- **Task statement**
Rewrite the part of the entries that opens with the line containing "The width and height of the screenshot is (1240, 763)." and closes with the line containing "point(357,517)", requests included, shifting every coordinate in the answers up by 22. Leave the pictures out.

- **Extracted data**
++++++++

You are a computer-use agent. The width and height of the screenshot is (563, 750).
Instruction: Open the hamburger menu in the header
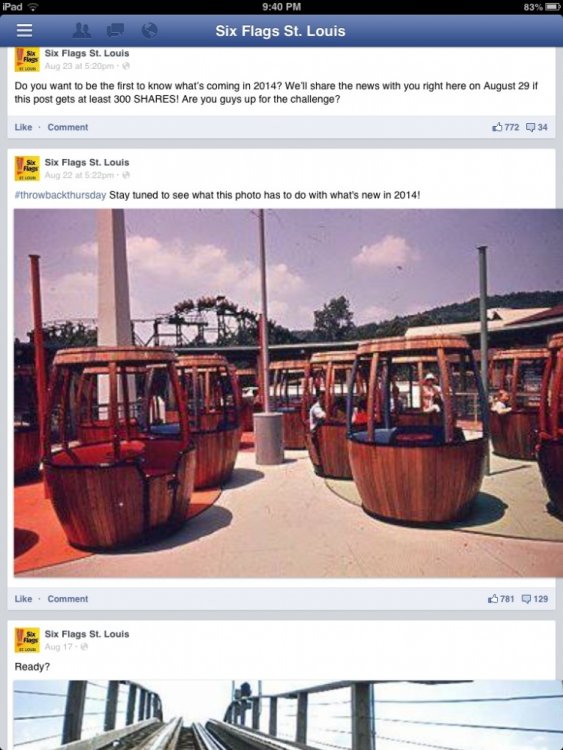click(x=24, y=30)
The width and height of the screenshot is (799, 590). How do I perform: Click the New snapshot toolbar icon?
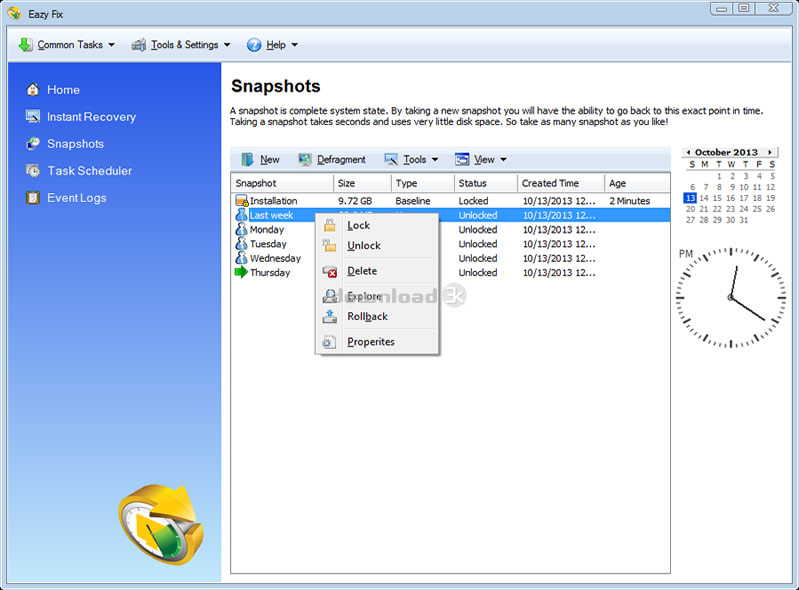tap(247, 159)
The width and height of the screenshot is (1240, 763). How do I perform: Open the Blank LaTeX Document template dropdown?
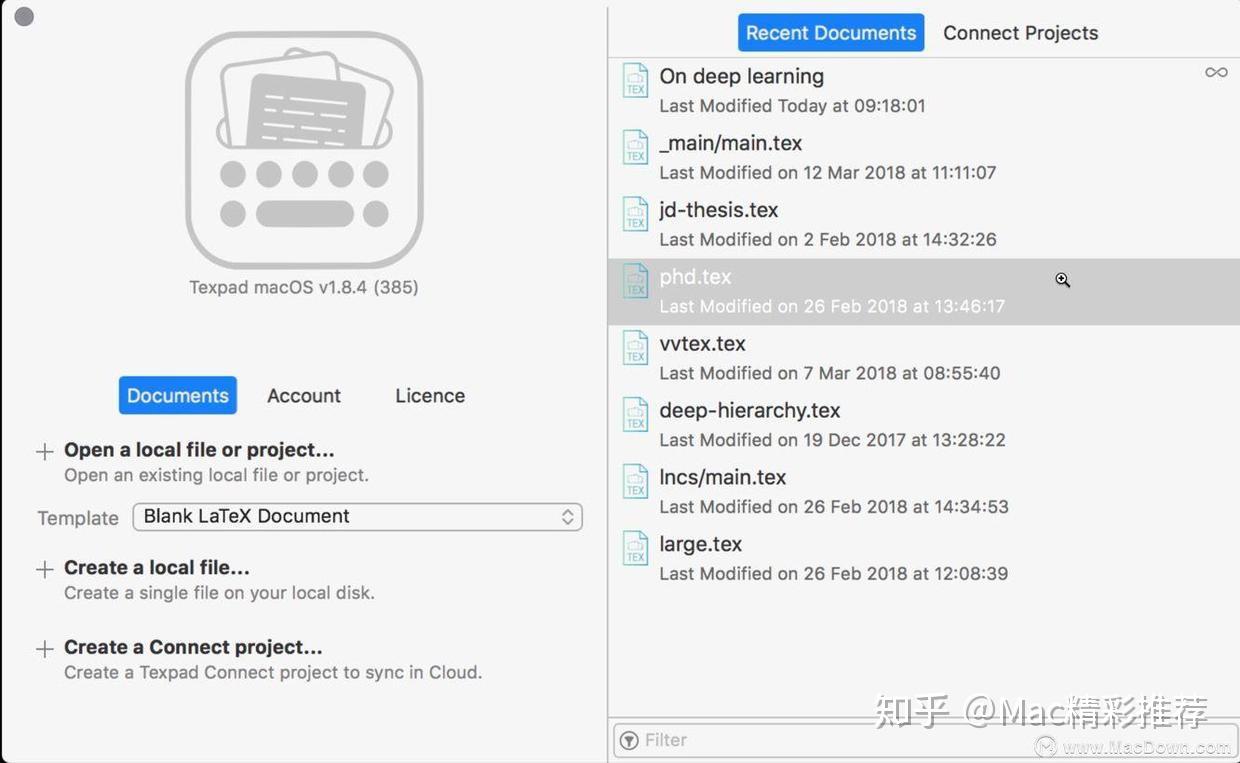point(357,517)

++++++++

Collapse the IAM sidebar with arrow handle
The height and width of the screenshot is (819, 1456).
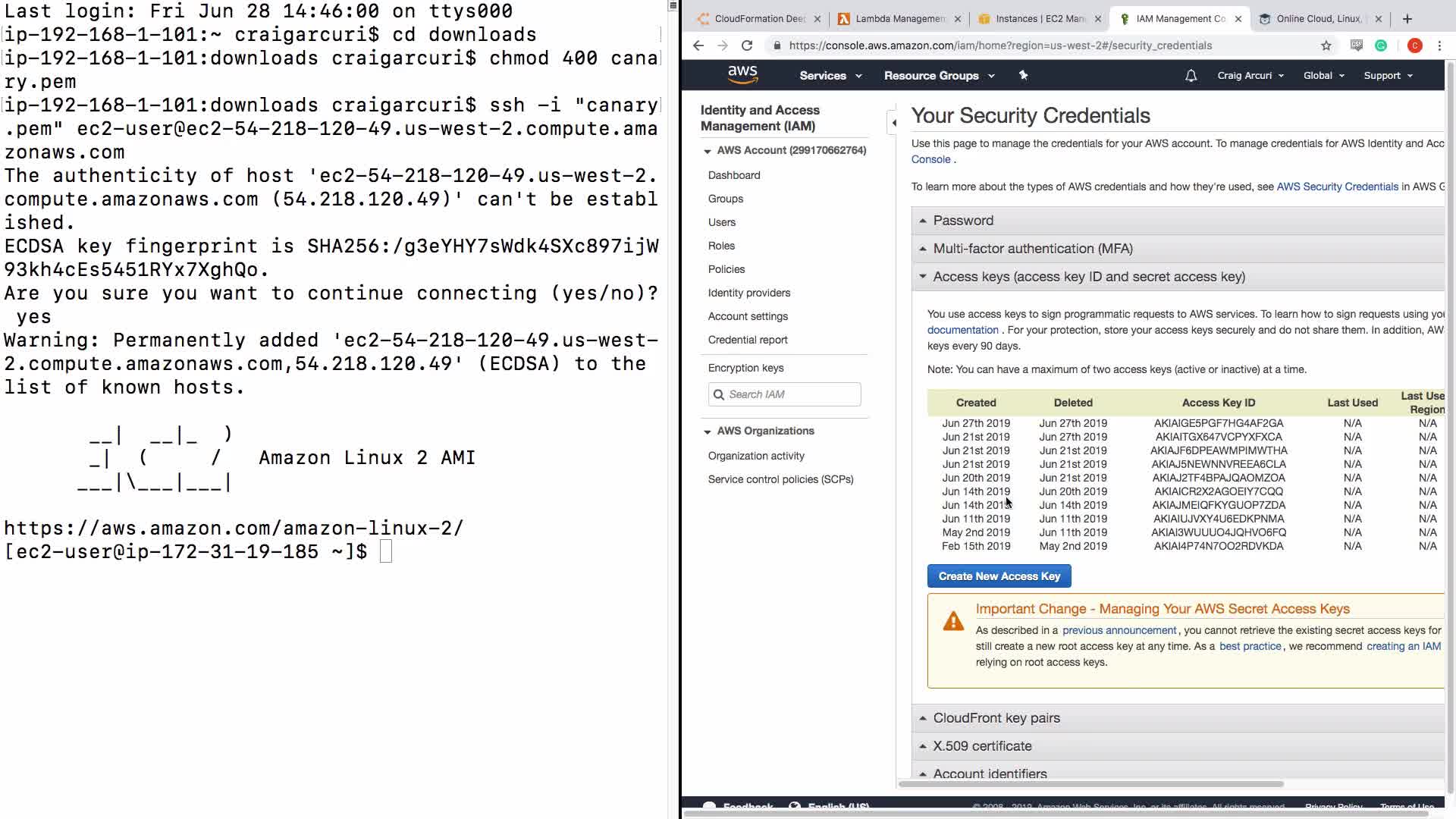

++++++++

- **Finished exercise**
The width and height of the screenshot is (1240, 763). How do I perform: Open the Blank LaTeX Document template dropdown?
point(379,539)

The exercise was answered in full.